Climate Theatre Company

Ergon Theatre is a climate change-focused theatre company based in Manchester, UK. Their debut show The Wicked Problem premiered at Contact Theatre in November 2021 during COP26 and was a part of Julie's Bicycle's Season for Change. In 2022, Narc Magazine labelled Ergon Theatre One of the UK’s leading climate theatre companies.

Ergon Theatre was nominated and shortlisted as finalists at the 2022 Manchester Culture Awards for Promotion of Environmental Sustainability. The company have been members of the Greater Manchester Arts and Sustainability Team (GMAST) since 2020.

The Ergon Theatre company founders are Robin Lyons, Noé Sébert, Sam Black and Catt Lyons (Formerly Catt Belcher). To date, the company has worked with organisations including Contact Theatre, The Lowry, HOME (Manchester), Julie's Bicycle, RFK Human Rights, Manchester International Festival, ARC Stockton, Universities UK, M6 Theatre, Lancaster Arts, Reform Radio, NERC, Manchester Metropolitan University, Manchester Fashion Movement.

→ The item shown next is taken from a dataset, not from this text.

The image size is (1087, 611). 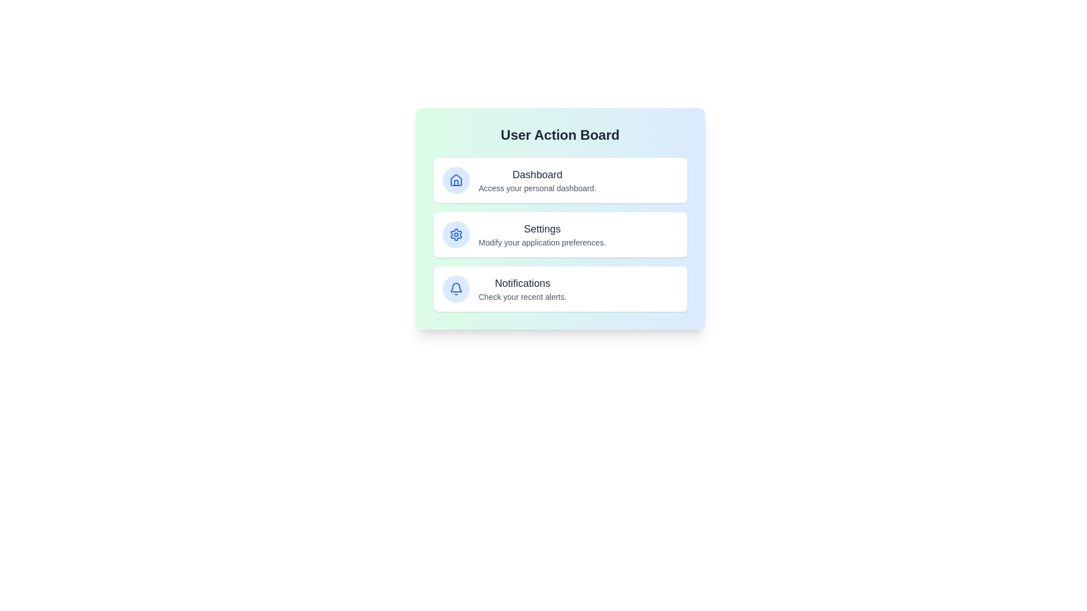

In 2025 Ergon Theatre began working with YouthNet Global and environmental Activist and performer Umme Zamilatun Naima, Miss Earth Bangladesh 2021 (funded by British Council Bangladesh) to raise awareness of the issue of Tiger Widows, climate vulnerable women in the Sundarbans, Bangladesh who are blamed for their husbands deaths after instances of human-tiger conflict that can be attributed to environmental degradation due in part to climate change.